Instructions for the task:
In the material below, find the line with "Click the empty panel header strip above form" and the line with "You are a GUI", then output both and every line between them exactly, omitting pictures.

[Input data — start]

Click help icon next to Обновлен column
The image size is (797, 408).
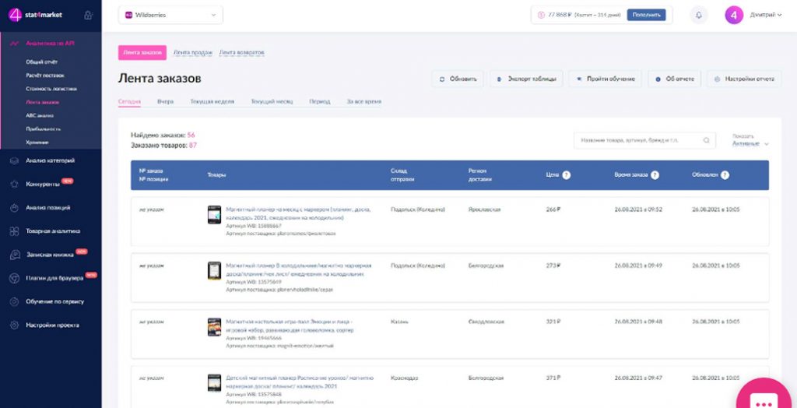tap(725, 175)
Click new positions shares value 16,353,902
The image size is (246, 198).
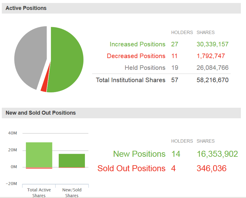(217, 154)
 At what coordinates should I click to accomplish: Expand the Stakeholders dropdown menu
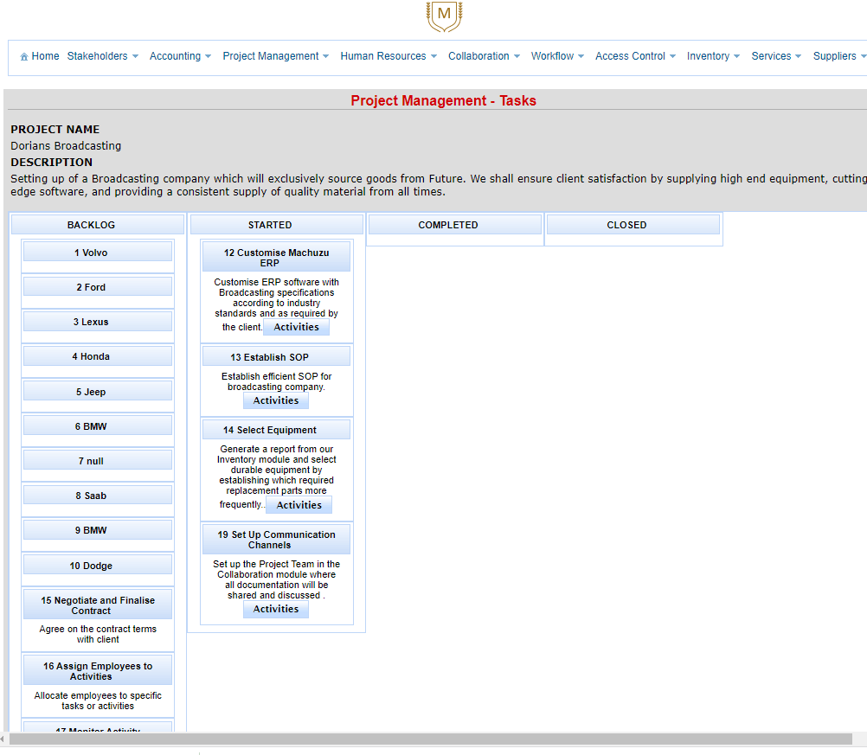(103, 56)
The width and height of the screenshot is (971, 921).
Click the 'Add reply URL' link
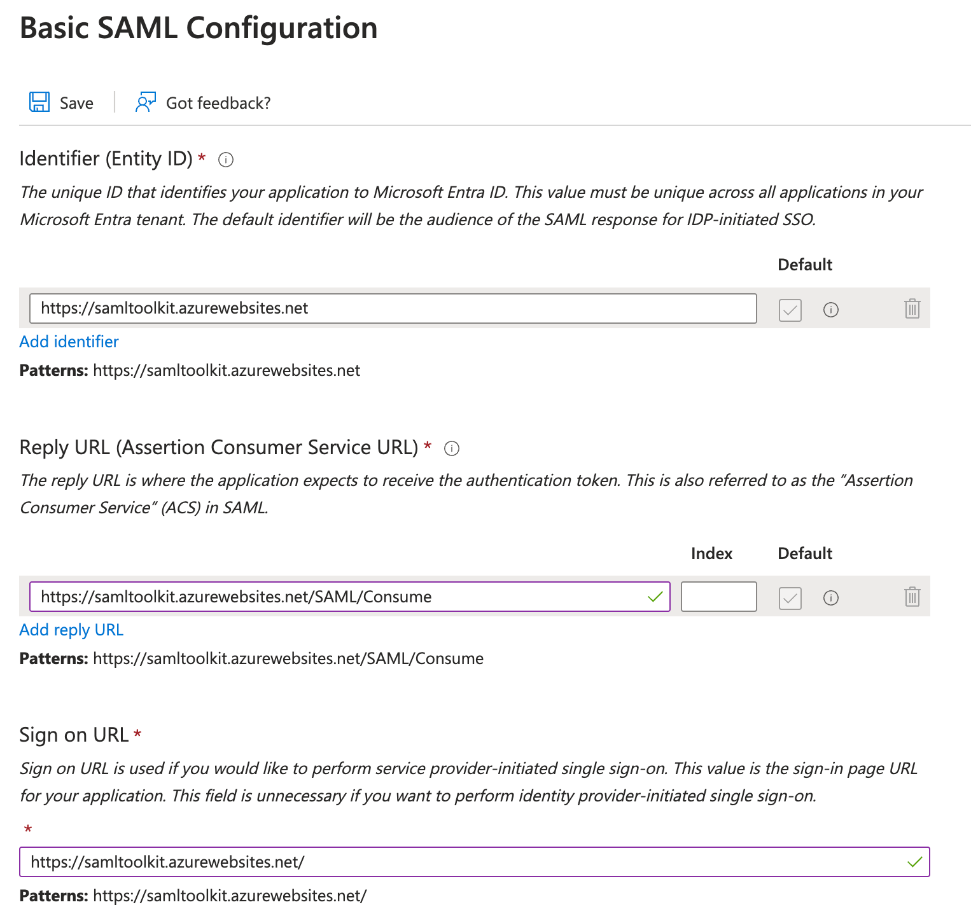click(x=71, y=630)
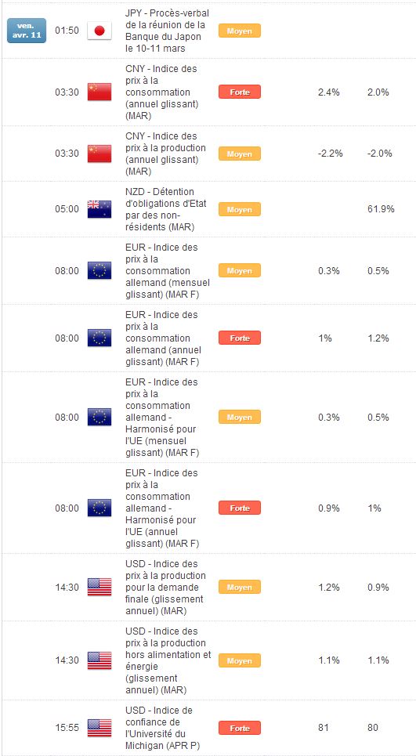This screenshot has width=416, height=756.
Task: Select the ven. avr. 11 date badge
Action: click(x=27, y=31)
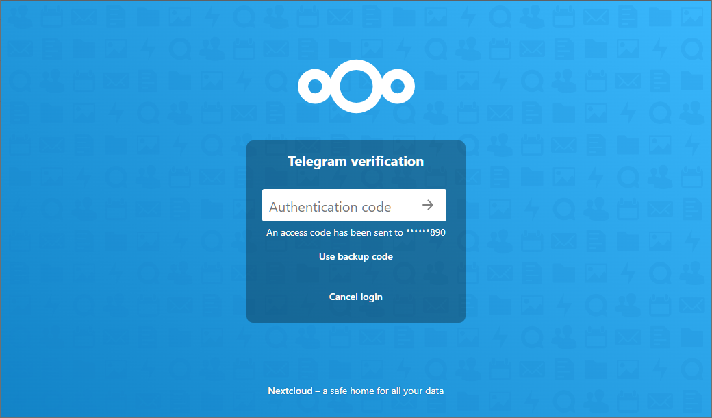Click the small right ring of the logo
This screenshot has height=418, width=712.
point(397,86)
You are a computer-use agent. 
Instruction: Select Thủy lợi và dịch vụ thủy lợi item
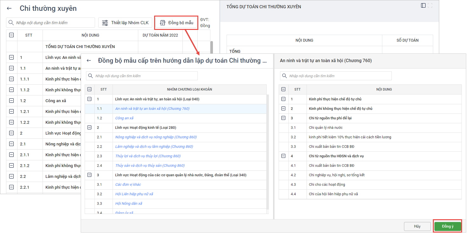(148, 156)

[Input data — finish]
[Input data — start]

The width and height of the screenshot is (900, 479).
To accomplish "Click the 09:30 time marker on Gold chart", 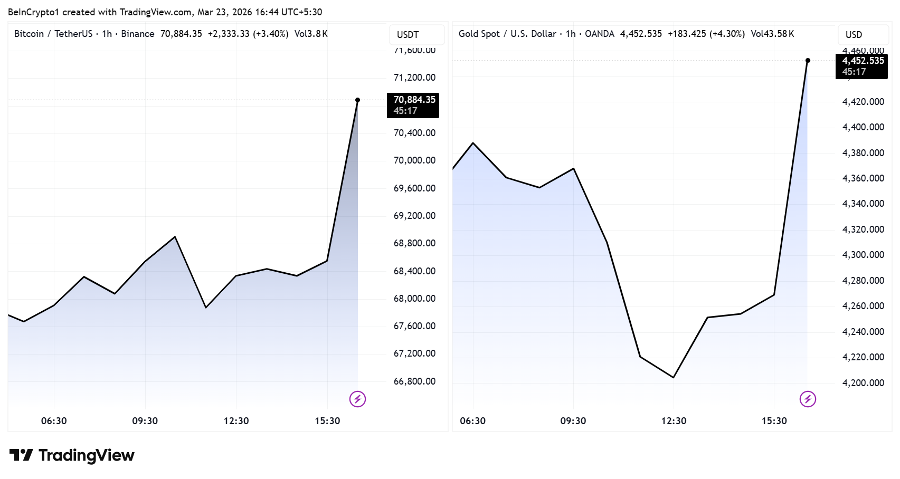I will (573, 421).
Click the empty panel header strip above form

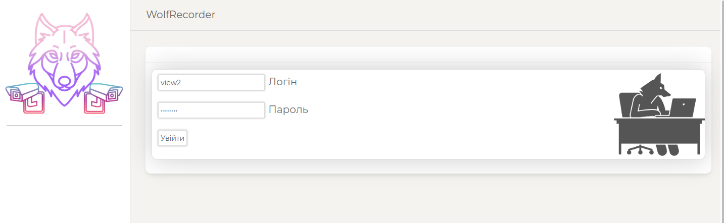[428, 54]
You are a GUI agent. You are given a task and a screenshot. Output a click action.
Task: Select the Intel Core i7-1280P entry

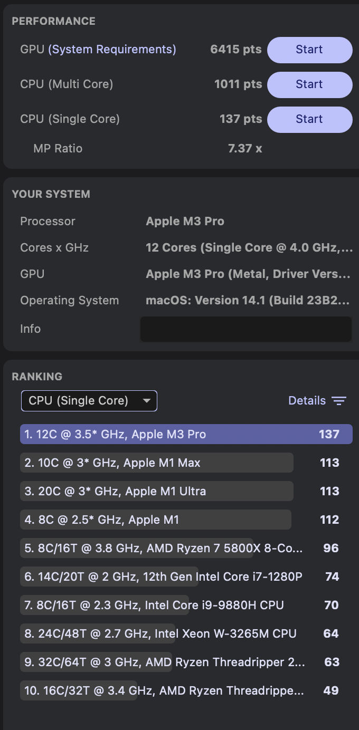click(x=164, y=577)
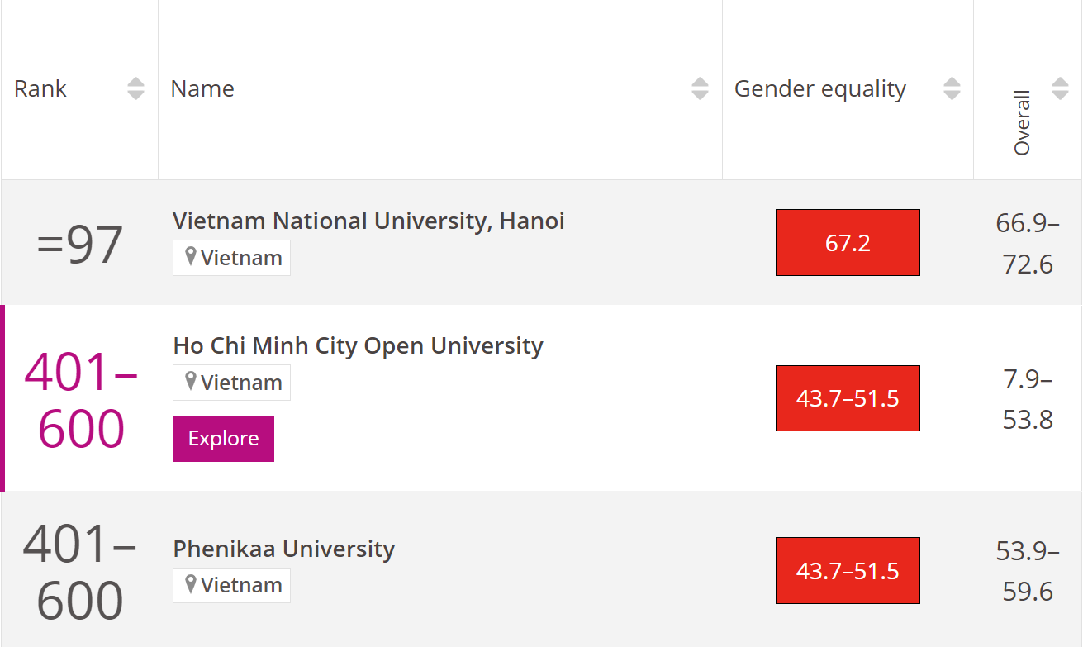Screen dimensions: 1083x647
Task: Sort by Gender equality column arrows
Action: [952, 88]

[Input data — finish]

Output:
Click the empty panel header strip above form

[428, 54]
You are a GUI agent. You are given a task and a screenshot. Output a click action.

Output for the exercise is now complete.